9 Responses to “VMware Server and RDP don’t always play nicely together.”

  1. […] Be sure to read my earlier posting for an interoperability problem with RDP if you try to connect to a console session, as this problem may limit its usefulness if you do not use full Terminal Server (a reason to consider installing it on Windows Server 2003 instead of Windows XP). […]

  2. Tim Kent says:

    Thanks, I was wondering why my VMware Server machine was doing this!

  3. Jonathan says:

    THank you too! I figured it was something like that but your explanation explains things that I wouldn’t be able to…

  4. A.Lizard says:

    Try VNC instead for accessing the BUILT IN VMware Server ***VNC Server***. Tell it to connect to [IP]:5900. I’d enclose a screenshot if there was any place to put one here, I triied it from Remote Desktop Viewer 0.5.1 (gnome GUI for rdesktoP) and I’ve got a W98SE guest onscreen right now. Note that a VNC server on the guestVM isn’t necesary… just as well because I didn’t install any.

    I don’t know if you can run different ports for different VMware Server guests, check the docs for VMware Server.

    BTW, RDP works great for accessing the built-in RDP server in Virtualbox. For that, if you want to access different clients from separate sessions, assign each guestVM a different host number. That’s how I RDP into my Windows XP guest VM.
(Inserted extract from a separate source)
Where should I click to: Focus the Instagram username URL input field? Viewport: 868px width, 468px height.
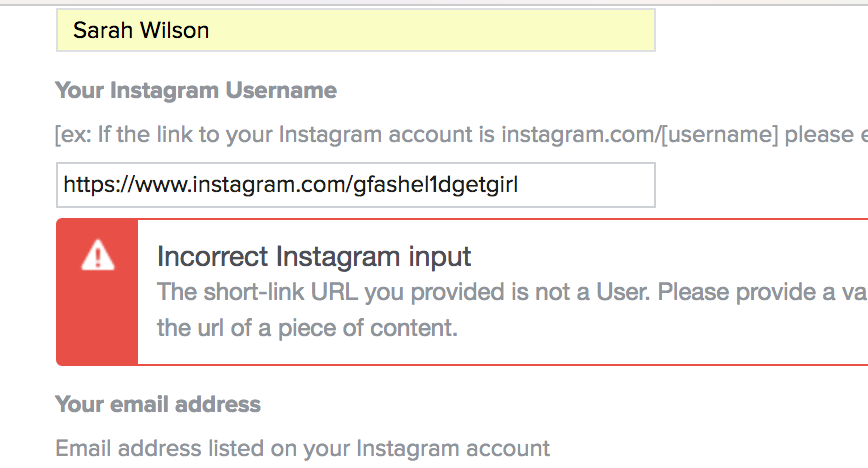coord(356,185)
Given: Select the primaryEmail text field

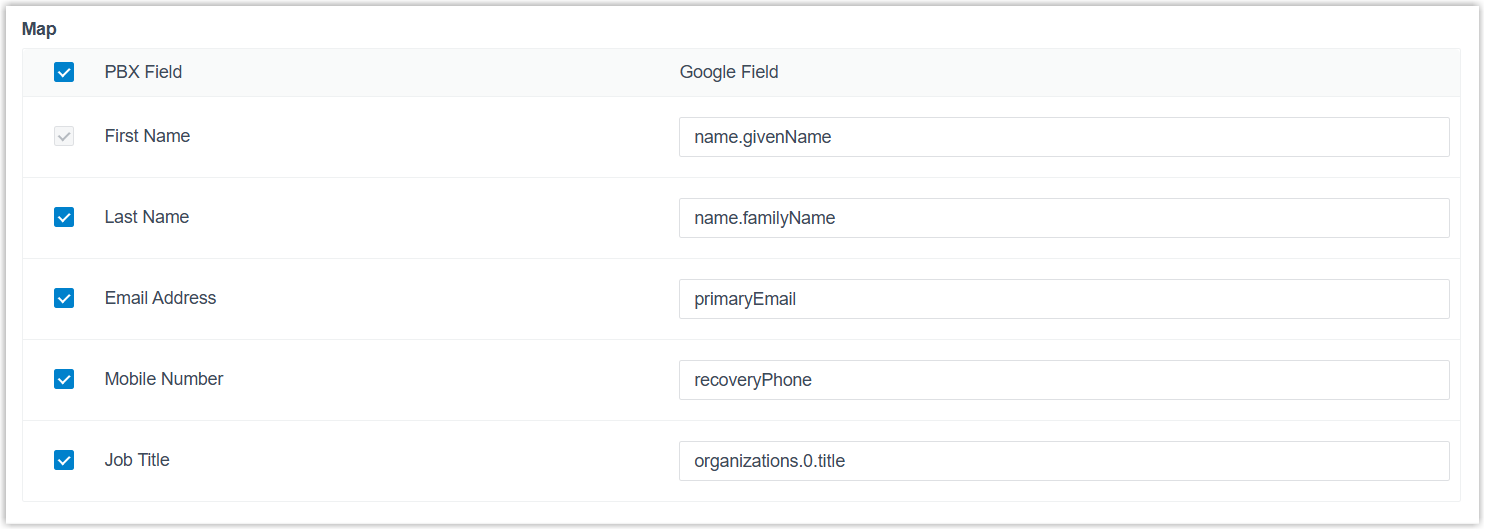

    Both VMware Server and Virtualbox are hosted on my Linux workstation right now. However, this should work on a Windows host. Have fun and good luck.

  5. Vima says:

    Thank you BIIG
    Thanks, I was wondering why my VMware Server machine was doing this
    regards

  6. Mux says:

    Thank you, i’m experiencing the same issue and now i at least know what is behind all this.

    My Environment is somewhat bigger, a juicy Quadcore Workstation running ESX4 with a linuxguest using Openswan for IPSec and routing to my workplace network, some Windows Servers and a XP x86 VM for downloads.

    Said XP VM “bluescreens” about 80% of the time when i RDP into it from my local network at home, when previosly the session was disconnected from my workplace computer. No Probs at all connecting to a disconnected session from my workplace, only the other way around.

    I found a “workaround” for it, namely accessing the Consolescreen via ESX Manager, unlocking the disconnected session and then RDPing into it. Quite annoying though.

  7. Mux says:

    Oh and to supplement my previous post,
    i just checked for the same issue on my workplace’s ESXi4 server.
    (said machine above is my private one)

    I’ve also got a XP x86 VM there, dying all over me when trying to connect from home (to a previously disconnected session that was RDP’d to from the local workplace LAN).
    But who wants to work from home anyway… ;)

  8. Rei says:

    Thank you!!! You saved me reinstalling the new VM Server.
    My VM stopped working with no apparent reason since last week after 2 years. I have no idea what happened. I run your code on the command line and it works!!

  9. Michael says:

    Thanks for this :) And I like the use of the names of Aes Sedai and Forsaken in your environment :)